Every now and again, I still am—I’m watching how my dad does the marinade to see if I can get it just like that because he cooks for the family and he cooks to his own palate obviously. But to be able to do that and then replicate it on a setting like this, that’s very different.
The first actual recollection that I have of cooking was when my grandmother for St. Nick’s present had got me a Baking for Kids book. I would have been 7 or 8. That was very exciting because we got to make cookies and cakes for a little while because mom wouldn’t let us in the kitchen after a while. It’s just too much for ‘Pigs Day’. And then for me, it’s always just been something I enjoyed doing. Even as a teenager, we’d go somewhere. We’d have a youth rally or something like this, and I’d be at the kitchen playing with food because I enjoyed doing that.

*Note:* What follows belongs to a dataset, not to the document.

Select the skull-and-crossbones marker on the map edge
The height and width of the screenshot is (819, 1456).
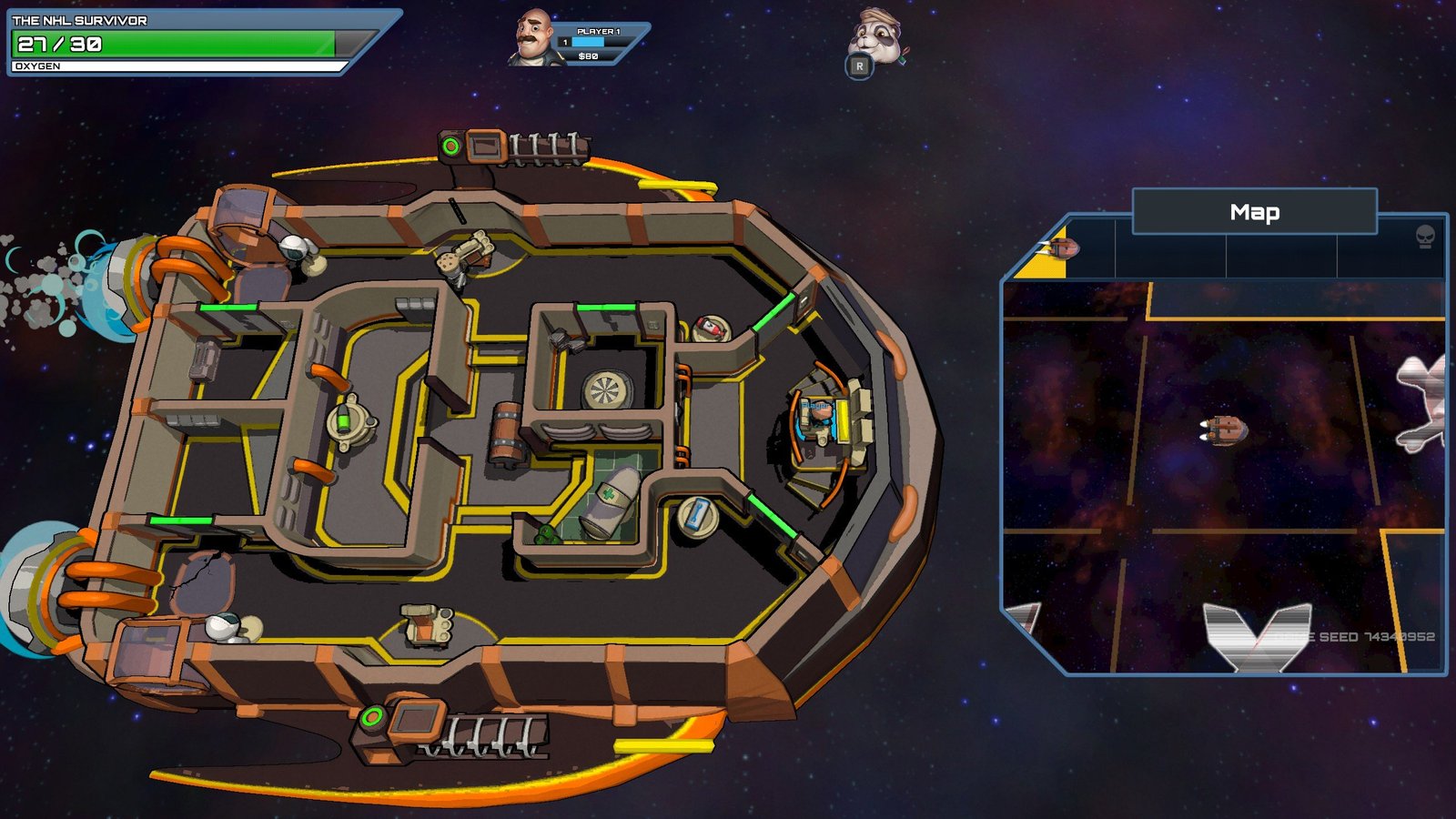pos(1424,402)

And then, there was a point where I needed to make a decision on a career because the field that I was in was not fulfilling, and I don’t mean that on a physical sense but—and so, I sold my half of the business I was in at the time and enrolled in culinary school.

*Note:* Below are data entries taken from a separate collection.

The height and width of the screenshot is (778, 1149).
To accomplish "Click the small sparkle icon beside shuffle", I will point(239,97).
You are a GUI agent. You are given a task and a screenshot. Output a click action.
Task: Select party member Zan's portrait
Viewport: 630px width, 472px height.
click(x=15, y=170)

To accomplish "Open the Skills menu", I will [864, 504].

My first food-related job would have been with Chef Mike Olson when the Inn on the Twenty opened. And the story there is very neat actually. My dad during the summers because he was off would work there in a warehouse just to sort of manage and help out, etcetera, etcetera. A whole bunch of school kids would be there. And then, the warehouse got sold to Mr. Penechetti because it was the old Jordan Winery building. And so, I’d been in this warehouse and had seen it as a place of books to the ceiling—because it was a book warehouse—and then conveyor belts and forklifts and all the stuff. And all of a sudden, here’s this whole cleanup crew and they’re starting modifying this building.
So I drive by this building everyday and it’s being transformed into a restaurant. And so, I basically knew most of the people there by the time it was ready to open. I am now also enrolled in culinary school. When it was opened, it was—I don’t want to say it was a natural inclusion but I had applied and I got a position that opened. Actually, I started out as a server and that lasted all of two weeks. When Mike Olson found out I was in culinary school then I got yanked off the floor into the kitchen and it went from there.

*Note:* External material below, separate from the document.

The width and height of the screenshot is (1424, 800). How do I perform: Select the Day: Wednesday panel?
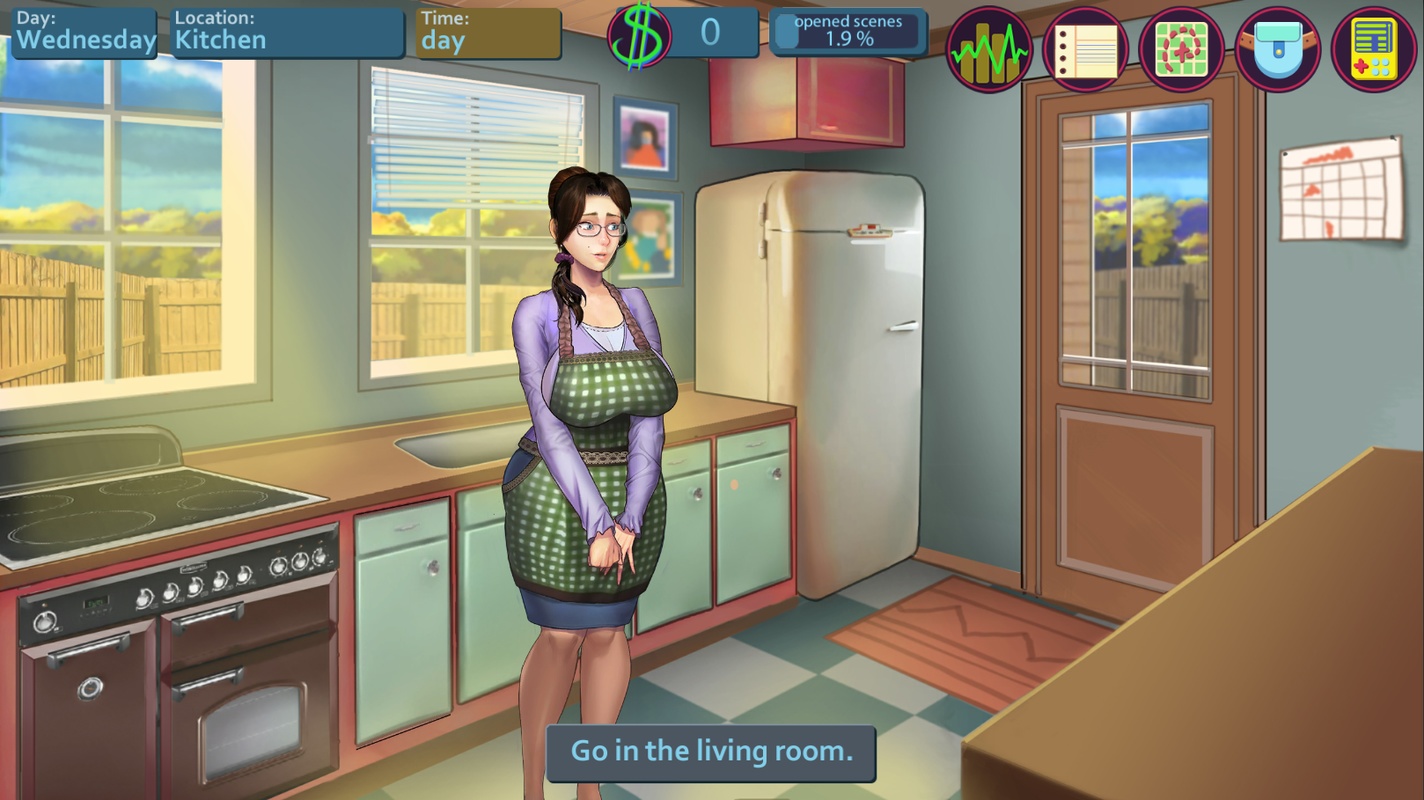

From a business perspective, I would have to say that the bulk of mentoring I received would have been from Chef Bocconi absolutely, not only from a cooking perspective and understanding how food interacts with wine, what wine does to food, what the two mean, but there’s far more to cooking than just the food. It’s also about understanding a costing of—for example, a staffing issue, a work ethic, a process of hiring and management and so on and so forth. It was never about—you know, the first thing that he would do is I would walk and he’d go, “You need to polish your shoes,” right? And things of that nature, it was never just about the food. It was about understanding what it takes to do this particular task, this job, this career.